[Dataset entries]

%%

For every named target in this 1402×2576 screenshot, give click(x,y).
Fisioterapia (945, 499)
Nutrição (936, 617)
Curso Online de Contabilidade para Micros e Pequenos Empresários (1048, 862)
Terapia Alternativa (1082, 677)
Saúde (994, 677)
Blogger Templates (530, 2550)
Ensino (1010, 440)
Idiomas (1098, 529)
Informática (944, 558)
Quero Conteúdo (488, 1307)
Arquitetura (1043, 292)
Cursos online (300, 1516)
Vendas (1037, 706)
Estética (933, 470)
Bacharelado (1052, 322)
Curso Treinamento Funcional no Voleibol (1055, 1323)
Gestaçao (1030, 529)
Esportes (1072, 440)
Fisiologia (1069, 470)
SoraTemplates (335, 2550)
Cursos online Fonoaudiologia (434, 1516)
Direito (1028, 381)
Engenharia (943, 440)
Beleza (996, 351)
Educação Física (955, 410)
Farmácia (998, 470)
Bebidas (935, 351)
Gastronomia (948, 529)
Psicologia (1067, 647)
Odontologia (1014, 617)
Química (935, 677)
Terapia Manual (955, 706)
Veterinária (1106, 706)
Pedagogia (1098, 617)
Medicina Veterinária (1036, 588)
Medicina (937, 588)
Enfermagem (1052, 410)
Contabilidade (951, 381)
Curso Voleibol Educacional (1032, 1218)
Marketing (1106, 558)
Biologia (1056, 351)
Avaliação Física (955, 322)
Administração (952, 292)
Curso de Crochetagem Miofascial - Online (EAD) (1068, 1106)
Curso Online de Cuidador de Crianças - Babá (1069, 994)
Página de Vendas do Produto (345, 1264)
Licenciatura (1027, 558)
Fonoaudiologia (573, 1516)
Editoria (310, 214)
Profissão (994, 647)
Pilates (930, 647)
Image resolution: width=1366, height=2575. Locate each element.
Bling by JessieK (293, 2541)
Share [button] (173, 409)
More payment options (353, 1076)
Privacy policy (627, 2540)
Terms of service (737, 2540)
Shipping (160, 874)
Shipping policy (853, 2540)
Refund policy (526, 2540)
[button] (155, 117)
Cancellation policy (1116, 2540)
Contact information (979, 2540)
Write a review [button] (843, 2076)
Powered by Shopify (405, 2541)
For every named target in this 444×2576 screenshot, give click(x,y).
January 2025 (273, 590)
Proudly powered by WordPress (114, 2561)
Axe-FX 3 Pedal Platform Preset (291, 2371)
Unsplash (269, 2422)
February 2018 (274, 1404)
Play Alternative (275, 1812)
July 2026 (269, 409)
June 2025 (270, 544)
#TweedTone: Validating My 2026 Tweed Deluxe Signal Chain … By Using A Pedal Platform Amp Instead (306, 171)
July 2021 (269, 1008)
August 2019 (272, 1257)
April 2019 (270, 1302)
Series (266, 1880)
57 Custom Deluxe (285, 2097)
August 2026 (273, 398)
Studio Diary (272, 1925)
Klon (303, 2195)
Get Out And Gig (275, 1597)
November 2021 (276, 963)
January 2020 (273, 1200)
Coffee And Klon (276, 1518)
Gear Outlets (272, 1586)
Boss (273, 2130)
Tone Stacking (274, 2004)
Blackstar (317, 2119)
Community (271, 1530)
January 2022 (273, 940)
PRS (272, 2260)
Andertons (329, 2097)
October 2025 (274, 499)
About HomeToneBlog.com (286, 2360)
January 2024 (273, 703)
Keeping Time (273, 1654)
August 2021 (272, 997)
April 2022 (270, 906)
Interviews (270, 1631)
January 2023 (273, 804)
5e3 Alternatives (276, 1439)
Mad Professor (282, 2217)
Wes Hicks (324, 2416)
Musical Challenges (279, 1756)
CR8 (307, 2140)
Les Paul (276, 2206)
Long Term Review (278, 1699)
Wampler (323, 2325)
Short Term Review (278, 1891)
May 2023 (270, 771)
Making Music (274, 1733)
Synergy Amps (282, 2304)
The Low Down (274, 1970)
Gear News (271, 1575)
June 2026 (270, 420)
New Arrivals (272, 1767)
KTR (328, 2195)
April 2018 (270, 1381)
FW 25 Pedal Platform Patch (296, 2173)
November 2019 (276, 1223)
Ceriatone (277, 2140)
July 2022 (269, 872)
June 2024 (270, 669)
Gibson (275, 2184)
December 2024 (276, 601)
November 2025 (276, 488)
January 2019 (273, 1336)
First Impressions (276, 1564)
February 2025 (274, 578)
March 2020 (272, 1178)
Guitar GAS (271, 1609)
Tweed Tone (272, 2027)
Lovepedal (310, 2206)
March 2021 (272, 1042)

%%

## Exercise goal
Give an exact transcription of the data shown above.

## Result for this task
For every named target in this 1402×2576 screenshot, give click(x,y).
Fisioterapia (945, 499)
Nutrição (936, 617)
Curso Online de Contabilidade para Micros e Pequenos Empresários (1048, 862)
Terapia Alternativa (1082, 677)
Saúde (994, 677)
Blogger Templates (530, 2550)
Ensino (1010, 440)
Idiomas (1098, 529)
Informática (944, 558)
Quero Conteúdo (488, 1307)
Arquitetura (1043, 292)
Cursos online (300, 1516)
Vendas (1037, 706)
Estética (933, 470)
Bacharelado (1052, 322)
Curso Treinamento Funcional no Voleibol (1055, 1323)
Gestaçao (1030, 529)
Esportes (1072, 440)
Fisiologia (1069, 470)
SoraTemplates (335, 2550)
Cursos online Fonoaudiologia (434, 1516)
Direito (1028, 381)
Engenharia (943, 440)
Beleza (996, 351)
Educação Física (955, 410)
Farmácia (998, 470)
Bebidas (935, 351)
Gastronomia (948, 529)
Psicologia (1067, 647)
Odontologia (1014, 617)
Química (935, 677)
Terapia Manual (955, 706)
Veterinária (1106, 706)
Pedagogia (1098, 617)
Medicina Veterinária (1036, 588)
Medicina (937, 588)
Enfermagem (1052, 410)
Contabilidade (951, 381)
Curso Voleibol Educacional (1032, 1218)
Marketing (1106, 558)
Biologia (1056, 351)
Avaliação Física (955, 322)
Administração (952, 292)
Curso de Crochetagem Miofascial - Online (EAD) (1068, 1106)
Curso Online de Cuidador de Crianças - Babá (1069, 994)
Página de Vendas do Produto (345, 1264)
Licenciatura (1027, 558)
Fonoaudiologia (573, 1516)
Editoria (310, 214)
Profissão (994, 647)
Pilates (930, 647)
Image resolution: width=1366, height=2575. Locate each element.
Bling by JessieK (293, 2541)
Share [button] (173, 409)
More payment options (353, 1076)
Privacy policy (627, 2540)
Terms of service (737, 2540)
Shipping (160, 874)
Shipping policy (853, 2540)
Refund policy (526, 2540)
[button] (155, 117)
Cancellation policy (1116, 2540)
Contact information (979, 2540)
Write a review [button] (843, 2076)
Powered by Shopify (405, 2541)
For every named target in this 444×2576 screenshot, give click(x,y).
January 2025 (273, 590)
Proudly powered by WordPress (114, 2561)
Axe-FX 3 Pedal Platform Preset (291, 2371)
Unsplash (269, 2422)
February 2018 (274, 1404)
Play Alternative (275, 1812)
July 2026 (269, 409)
June 2025 (270, 544)
#TweedTone: Validating My 2026 Tweed Deluxe Signal Chain … By Using A Pedal Platform Amp Instead (306, 171)
July 2021 (269, 1008)
August 2019 (272, 1257)
April 2019 (270, 1302)
Series (266, 1880)
57 Custom Deluxe (285, 2097)
August 2026 (273, 398)
Studio Diary (272, 1925)
Klon (303, 2195)
Get Out And Gig (275, 1597)
November 2021 (276, 963)
January 2020 (273, 1200)
Coffee And Klon (276, 1518)
Gear Outlets (272, 1586)
Boss (273, 2130)
Tone Stacking (274, 2004)
Blackstar (317, 2119)
Community (271, 1530)
January 2022 (273, 940)
PRS (272, 2260)
Andertons (329, 2097)
October 2025 (274, 499)
About HomeToneBlog.com (286, 2360)
January 2024 (273, 703)
Keeping Time (273, 1654)
August 2021 (272, 997)
April 2022 (270, 906)
Interviews (270, 1631)
January 2023 (273, 804)
5e3 Alternatives (276, 1439)
Mad Professor (282, 2217)
Wes Hicks (324, 2416)
Musical Challenges (279, 1756)
CR8 (307, 2140)
Les Paul (276, 2206)
Long Term Review (278, 1699)
Wampler (323, 2325)
Short Term Review (278, 1891)
May 2023 (270, 771)
Making Music (274, 1733)
Synergy Amps (282, 2304)
The Low Down (274, 1970)
Gear News (271, 1575)
June 2026 (270, 420)
New Arrivals (272, 1767)
KTR (328, 2195)
April 2018 (270, 1381)
FW 25 Pedal Platform Patch (296, 2173)
November 2019 (276, 1223)
Ceriatone (277, 2140)
July 2022 (269, 872)
June 2024 (270, 669)
Gibson (275, 2184)
December 2024 (276, 601)
November 2025 (276, 488)
January 2019 (273, 1336)
First Impressions (276, 1564)
February 2025 (274, 578)
March 2020 (272, 1178)
Guitar GAS (271, 1609)
Tweed Tone (272, 2027)
Lovepedal (310, 2206)
March 2021 (272, 1042)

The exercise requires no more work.